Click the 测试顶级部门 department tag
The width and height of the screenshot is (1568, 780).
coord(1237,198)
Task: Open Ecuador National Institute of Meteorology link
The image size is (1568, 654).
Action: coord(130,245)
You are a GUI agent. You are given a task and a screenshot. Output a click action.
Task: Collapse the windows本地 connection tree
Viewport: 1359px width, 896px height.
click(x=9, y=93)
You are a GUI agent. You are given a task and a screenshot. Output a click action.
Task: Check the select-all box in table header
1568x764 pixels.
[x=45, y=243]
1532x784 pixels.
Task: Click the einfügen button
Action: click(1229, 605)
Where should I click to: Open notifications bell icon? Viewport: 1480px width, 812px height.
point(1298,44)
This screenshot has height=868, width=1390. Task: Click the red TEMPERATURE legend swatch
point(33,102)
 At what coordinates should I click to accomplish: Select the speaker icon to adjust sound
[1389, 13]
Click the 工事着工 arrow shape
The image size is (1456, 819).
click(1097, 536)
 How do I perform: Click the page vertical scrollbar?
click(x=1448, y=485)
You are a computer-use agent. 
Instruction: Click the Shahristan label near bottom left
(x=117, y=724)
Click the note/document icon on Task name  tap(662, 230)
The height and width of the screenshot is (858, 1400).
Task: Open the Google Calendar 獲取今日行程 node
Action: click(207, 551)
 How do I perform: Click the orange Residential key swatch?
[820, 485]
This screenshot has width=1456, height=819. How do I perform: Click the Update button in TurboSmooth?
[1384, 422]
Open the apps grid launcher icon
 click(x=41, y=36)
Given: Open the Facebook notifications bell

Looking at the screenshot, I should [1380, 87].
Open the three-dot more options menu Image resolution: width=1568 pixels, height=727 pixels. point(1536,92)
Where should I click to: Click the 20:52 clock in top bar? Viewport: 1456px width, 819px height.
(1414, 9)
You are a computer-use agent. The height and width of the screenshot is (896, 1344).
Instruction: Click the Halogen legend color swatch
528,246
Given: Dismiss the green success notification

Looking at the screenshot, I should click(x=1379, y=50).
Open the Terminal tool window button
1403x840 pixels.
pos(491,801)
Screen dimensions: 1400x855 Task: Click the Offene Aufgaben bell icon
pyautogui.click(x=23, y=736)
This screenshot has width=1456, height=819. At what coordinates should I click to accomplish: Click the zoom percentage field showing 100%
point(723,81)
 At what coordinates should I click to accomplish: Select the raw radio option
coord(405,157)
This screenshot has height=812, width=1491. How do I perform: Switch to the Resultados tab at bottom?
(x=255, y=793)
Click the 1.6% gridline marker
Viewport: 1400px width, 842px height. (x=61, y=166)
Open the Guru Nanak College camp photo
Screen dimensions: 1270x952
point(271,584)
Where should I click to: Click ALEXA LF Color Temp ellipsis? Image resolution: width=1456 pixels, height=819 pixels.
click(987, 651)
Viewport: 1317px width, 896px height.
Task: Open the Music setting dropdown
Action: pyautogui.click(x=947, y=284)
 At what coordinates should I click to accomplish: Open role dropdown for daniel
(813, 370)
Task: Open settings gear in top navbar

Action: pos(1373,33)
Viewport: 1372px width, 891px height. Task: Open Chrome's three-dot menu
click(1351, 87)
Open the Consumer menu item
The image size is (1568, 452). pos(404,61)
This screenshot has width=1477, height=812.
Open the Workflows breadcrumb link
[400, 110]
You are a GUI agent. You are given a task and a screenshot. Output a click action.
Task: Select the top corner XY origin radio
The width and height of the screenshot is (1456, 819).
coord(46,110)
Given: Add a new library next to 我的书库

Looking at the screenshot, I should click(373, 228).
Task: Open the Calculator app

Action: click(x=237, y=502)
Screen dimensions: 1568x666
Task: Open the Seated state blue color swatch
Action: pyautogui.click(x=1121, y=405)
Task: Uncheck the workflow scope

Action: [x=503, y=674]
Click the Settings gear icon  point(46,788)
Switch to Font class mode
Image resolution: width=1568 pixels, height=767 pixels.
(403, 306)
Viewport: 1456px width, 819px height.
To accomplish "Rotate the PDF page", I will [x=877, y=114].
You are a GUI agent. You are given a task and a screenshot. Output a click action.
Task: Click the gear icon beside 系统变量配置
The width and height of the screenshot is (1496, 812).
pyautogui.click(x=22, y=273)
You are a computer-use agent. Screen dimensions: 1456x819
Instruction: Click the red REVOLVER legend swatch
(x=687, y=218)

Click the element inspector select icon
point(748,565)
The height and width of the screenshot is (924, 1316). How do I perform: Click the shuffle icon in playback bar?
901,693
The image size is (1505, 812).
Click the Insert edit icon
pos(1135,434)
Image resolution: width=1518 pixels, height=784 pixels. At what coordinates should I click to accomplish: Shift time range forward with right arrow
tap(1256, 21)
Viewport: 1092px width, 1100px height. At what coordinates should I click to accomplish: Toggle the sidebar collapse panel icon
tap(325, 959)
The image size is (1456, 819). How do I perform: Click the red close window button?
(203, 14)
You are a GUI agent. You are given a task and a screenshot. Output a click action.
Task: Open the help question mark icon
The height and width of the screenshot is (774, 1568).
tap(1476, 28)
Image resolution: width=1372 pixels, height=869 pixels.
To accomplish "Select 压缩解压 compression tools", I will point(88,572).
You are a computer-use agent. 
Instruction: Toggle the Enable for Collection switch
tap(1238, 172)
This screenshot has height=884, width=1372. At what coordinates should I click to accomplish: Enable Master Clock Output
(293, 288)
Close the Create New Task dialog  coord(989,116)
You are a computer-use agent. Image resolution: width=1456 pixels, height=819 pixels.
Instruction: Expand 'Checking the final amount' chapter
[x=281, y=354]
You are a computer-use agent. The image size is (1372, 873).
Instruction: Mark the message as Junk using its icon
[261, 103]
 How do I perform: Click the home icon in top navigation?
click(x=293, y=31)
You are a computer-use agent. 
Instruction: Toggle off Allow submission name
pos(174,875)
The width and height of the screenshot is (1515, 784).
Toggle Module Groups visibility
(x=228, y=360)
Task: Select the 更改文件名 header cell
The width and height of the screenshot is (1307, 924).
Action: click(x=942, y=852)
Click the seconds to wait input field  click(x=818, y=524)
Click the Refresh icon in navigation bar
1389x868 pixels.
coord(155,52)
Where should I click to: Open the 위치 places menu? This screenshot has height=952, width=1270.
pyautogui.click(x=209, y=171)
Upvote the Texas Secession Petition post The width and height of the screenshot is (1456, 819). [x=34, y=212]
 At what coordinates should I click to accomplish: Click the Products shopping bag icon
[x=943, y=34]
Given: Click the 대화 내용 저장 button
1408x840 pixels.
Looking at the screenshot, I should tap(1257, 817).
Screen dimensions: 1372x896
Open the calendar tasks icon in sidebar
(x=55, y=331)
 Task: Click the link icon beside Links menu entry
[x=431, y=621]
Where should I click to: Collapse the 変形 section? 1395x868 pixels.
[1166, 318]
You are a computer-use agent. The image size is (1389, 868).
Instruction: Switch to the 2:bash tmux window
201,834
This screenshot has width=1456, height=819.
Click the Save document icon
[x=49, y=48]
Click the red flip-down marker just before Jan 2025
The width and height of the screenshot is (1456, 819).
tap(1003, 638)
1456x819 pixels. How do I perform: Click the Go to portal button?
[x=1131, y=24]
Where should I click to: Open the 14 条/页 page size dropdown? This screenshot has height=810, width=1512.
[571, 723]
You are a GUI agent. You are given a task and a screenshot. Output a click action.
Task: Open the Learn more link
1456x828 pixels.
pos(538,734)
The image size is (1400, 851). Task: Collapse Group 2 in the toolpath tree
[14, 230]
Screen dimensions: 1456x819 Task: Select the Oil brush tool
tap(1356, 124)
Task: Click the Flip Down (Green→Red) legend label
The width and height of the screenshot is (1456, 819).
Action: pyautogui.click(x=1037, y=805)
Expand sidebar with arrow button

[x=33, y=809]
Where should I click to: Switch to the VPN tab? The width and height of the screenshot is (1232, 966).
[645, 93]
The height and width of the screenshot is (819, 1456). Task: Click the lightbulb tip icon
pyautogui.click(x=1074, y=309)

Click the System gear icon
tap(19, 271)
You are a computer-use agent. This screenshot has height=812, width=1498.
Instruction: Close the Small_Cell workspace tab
======
## What the task asks
Look for the line with "Click the System gear icon" in the records above. Repeat it and each line after it exactly.

## Response area
Click the System gear icon
tap(19, 271)
You are a computer-use agent. This screenshot has height=812, width=1498.
Instruction: Close the Small_Cell workspace tab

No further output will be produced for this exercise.